3277 Aaronson

Discovery
- Discovered by: E. Bowell
- Discovery site: Anderson Mesa Stn.
- Discovery date: 8 January 1984

Designations
- Named after: Marc Aaronson (astronomer)
- Alternative designations: 1984 AF_{1} · 1962 CF 1971 UV_{2} · 1982 TU_{2}
- Minor planet category: main-belt · (outer)

Orbital characteristics
- Epoch 4 September 2017 (JD 2458000.5)
- Uncertainty parameter 0
- Observation arc: 55.24 yr (20,178 days)
- Aphelion: 3.9927 AU
- Perihelion: 2.2900 AU
- Semi-major axis: 3.1414 AU
- Eccentricity: 0.2710
- Orbital period (sidereal): 5.57 yr (2,034 days)
- Mean anomaly: 93.558°
- Mean motion: 0° 10^{m} 37.2^{s} / day
- Inclination: 8.5693°
- Longitude of ascending node: 84.997°
- Argument of perihelion: 295.32°

Physical characteristics
- Dimensions: 19.88±0.15 km 20.049±0.054 km 26.64 km (calculated)
- Synodic rotation period: 9.80±0.05 h
- Geometric albedo: 0.057 (assumed) 0.112±0.016 0.1211±0.0122
- Spectral type: C
- Absolute magnitude (H): 11.4 · 11.5 · 11.6 · 11.89±0.21

= 3277 Aaronson =

Main-belt asteroid

3277 Aaronson, provisional designation , is a carbonaceous asteroid from the outer region of the asteroid belt, approximately 20 kilometers in diameter.

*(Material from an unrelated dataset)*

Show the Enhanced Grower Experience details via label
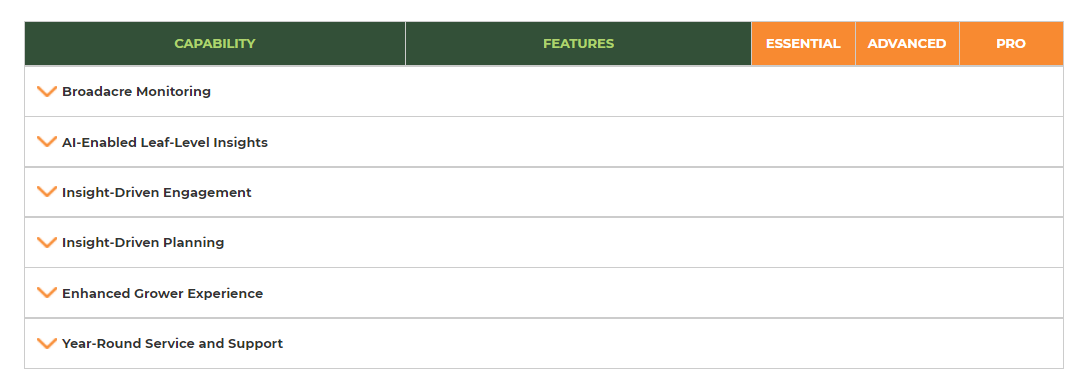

It was discovered by American astronomer Edward Bowell at Lowell's Anderson Mesa Station, near Flagstaff, Arizona, on 8 January 1984, and named in memory of astronomer Marc Aaronson.

== Orbit and classification ==

The C-type asteroid orbits the Sun in the outer main-belt at a distance of 2.3–4.0 AU once every 5 years and 7 months (2,034 days). Its orbit has an eccentricity of 0.27 and an inclination of 9° with respect to the ecliptic. A first precovery was obtained at Goethe Link Observatory in 1962, extending the asteroid's observation arc by 22 years prior to its official discovery observation at Anderson Mesa.

== Physical characteristics ==

=== Rotation period ===

In November 2010, a rotational lightcurve for this asteroid was obtained from photometric observations made at the U.S. Shadowbox Observatory in Carmel, Indiana. It rendered a rotation period of 9.80±0.05 hours with a brightness amplitude of 0.14 in magnitude (U=2+).

=== Diameter and albedo ===

Based on NASA's space-based WISE and its subsequent NEOWISE mission, the asteroid has an albedo of 0.11 and 0.12, and a diameter of 19.9 and 20.0 kilometers, respectively, while the Collaborative Asteroid Lightcurve Link (CALL) assumes a lower albedo of 0.06, which translates into a larger diameter of 26.6 kilometers, as the lower the albedo (reflectivity), the higher the body's diameter, for a given absolute magnitude (brightness).

== Naming ==

This minor planet was named in memory of American astronomer Marc Aaronson (1950–1987), killed in the dome of the 4-meter Nicholas U. Mayall Telescope of the Kitt Peak National Observatory. His fields of research included the detection the decelerative effect of the Virgo cluster on the Hubble flow, observations of carbon stars in the globular clusters in the Magellanic clouds, and measurement of the large velocity dispersion in dwarf spheroidal galaxies, suggesting that all galaxies do have dark matter halos. The official naming citation was published by the Minor Planet Center on 11 July 1987 (M.P.C. 12016).